- [Provided text]:
☆ ☆ ☆ ☆
A collaborative research effort between laboratories at Washington University School of Medicine has identified molecular and cellular mechanisms by which a ketogenic diet (KD) alters synaptic communication in the brain — revealing how metabolic state can reshape neuronal networks at the transcriptional, epigenetic, and physiological levels. Spearheaded by first authors Marion Stunault, PhD, Pan-Yue Deng, PhD and Anjali Yadav, PhD, the study, “Ketogenic diet dampens excitatory neurotransmission by shrinking synaptic vesicle pools,” was recently published in Cell Reports and provides foundational insight into how diet-induced metabolic changes influence excitatory circuits in the hippocampus.
Hippocampal synapses — critical for learning, memory, and regulation of neuronal excitability — require precise coordination of neurotransmitter release and gene expression. Although ketogenic diets have long been used clinically to treat drug-resistant epilepsy, the cellular mechanisms underlying their neuroprotective effects have remained incompletely understood. To address this question, the research team combined transcriptomics, epigenomic profiling, electrophysiology, and ultrastructural analysis to determine how KD reshapes synaptic biology at multiple levels of organization.
The study was led by senior authors Ghazaleh Ashrafi, PhD, Associate Professor of Cell Biology & Physiology, Vitaly A. Klyachko, PhD, Professor of Cell Biology & Physiology and Gabor Egervari, MD, PhD, Assistant Professor of Genetics and Biochemistry. This ambitious project explored the effect of KD on the hippocampus at key molecular and functional levels, requiring close collaboration among three multidisciplinary labs. The complementary expertise of the team enabled investigation of the diet’s effects on hippocampal gene expression and synaptic morphology (Ashrafi lab), the epigenome (Egervari lab), as well as synaptic transmission itself (Klyachko lab), underscoring the strength of cross-disciplinary research within the Department of Genetics and across Washington University.
☆ ☆ ☆ ☆
- [Exercise data]:

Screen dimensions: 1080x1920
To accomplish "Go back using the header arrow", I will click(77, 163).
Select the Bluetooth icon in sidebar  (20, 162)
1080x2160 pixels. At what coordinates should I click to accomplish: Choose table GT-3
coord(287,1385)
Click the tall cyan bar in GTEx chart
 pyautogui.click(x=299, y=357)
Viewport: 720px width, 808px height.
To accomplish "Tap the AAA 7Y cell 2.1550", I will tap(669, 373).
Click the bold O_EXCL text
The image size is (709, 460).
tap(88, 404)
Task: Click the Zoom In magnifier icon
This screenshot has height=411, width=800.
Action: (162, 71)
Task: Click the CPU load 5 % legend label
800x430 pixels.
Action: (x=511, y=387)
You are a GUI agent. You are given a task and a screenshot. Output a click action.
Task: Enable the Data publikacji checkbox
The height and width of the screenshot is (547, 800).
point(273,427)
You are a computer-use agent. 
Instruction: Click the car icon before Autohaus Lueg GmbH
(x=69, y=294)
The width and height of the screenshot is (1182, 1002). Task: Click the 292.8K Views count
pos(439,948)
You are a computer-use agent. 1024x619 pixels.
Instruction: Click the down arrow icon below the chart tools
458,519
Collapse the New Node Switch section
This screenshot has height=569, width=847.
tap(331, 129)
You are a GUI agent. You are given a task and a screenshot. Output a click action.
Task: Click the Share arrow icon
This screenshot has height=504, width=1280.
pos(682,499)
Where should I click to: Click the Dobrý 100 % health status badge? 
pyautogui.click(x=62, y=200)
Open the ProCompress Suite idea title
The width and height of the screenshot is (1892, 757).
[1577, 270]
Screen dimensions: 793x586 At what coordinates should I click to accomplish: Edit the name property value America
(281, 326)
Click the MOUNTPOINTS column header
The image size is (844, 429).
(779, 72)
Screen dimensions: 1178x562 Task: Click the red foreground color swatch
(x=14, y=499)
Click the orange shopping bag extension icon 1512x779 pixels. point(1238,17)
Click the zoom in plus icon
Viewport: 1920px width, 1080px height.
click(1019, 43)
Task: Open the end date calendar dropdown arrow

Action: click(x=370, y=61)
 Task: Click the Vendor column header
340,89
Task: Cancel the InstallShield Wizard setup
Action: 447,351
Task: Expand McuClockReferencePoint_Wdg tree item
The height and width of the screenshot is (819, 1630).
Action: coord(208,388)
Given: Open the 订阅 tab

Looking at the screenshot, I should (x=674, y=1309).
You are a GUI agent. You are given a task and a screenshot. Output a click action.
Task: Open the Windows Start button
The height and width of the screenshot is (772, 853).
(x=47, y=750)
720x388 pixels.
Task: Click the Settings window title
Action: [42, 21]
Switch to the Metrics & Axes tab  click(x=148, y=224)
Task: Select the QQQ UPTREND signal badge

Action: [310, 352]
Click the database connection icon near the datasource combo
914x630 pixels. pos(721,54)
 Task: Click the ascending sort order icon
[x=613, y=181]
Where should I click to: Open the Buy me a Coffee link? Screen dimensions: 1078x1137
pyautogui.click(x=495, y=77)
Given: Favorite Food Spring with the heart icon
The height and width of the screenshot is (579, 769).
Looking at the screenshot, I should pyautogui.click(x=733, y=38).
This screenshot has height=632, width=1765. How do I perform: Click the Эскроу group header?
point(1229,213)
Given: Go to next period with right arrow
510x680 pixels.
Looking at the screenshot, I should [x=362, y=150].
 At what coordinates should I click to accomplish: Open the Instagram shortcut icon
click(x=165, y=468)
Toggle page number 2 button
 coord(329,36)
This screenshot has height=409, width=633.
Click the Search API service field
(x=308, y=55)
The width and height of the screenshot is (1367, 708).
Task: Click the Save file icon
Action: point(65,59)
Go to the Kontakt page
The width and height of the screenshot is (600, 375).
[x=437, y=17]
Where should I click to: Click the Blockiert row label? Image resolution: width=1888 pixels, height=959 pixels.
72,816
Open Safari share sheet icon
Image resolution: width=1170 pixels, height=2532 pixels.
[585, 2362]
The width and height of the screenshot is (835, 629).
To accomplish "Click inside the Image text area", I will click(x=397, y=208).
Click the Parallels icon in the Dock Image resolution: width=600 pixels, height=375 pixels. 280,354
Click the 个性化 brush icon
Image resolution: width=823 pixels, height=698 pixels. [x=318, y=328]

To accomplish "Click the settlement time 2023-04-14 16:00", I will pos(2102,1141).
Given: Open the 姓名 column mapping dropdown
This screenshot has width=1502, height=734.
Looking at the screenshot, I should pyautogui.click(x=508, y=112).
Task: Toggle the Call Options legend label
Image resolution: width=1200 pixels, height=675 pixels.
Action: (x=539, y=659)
☆ ☆ ☆ ☆
- [Required work]:
[1] In the ketogenic diet article, swap "ketogenic diets" for "low-carbohydrate diets" in the stretch from "Hippocampal synapses —" through "levels of organization.".
[2] List the methods that the ketogenic diet article says the research team combined to study how the diet reshapes synaptic biology.
[3] Translate this sentence from the ketogenic diet article into Spanish: "Hippocampal synapses — critical for learning, memory, and regulation of neuronal excitability — require precise coordination of neurotransmitter release and gene expression."
None of the lines are required for these tasks.

- [Answer set]:
[1]
Hippocampal synapses — critical for learning, memory, and regulation of neuronal excitability — require precise coordination of neurotransmitter release and gene expression. Although low-carbohydrate diets have long been used clinically to treat drug-resistant epilepsy, the cellular mechanisms underlying their neuroprotective effects have remained incompletely understood. To address this question, the research team combined transcriptomics, epigenomic profiling, electrophysiology, and ultrastructural analysis to determine how KD reshapes synaptic biology at multiple levels of organization.

[2]
transcriptomics
epigenomic profiling
electrophysiology
ultrastructural analysis

[3] Las sinapsis del hipocampo, fundamentales para el aprendizaje, la memoria y la regulación de la excitabilidad neuronal, requieren una coordinación precisa de la liberación de neurotransmisores y de la expresión génica.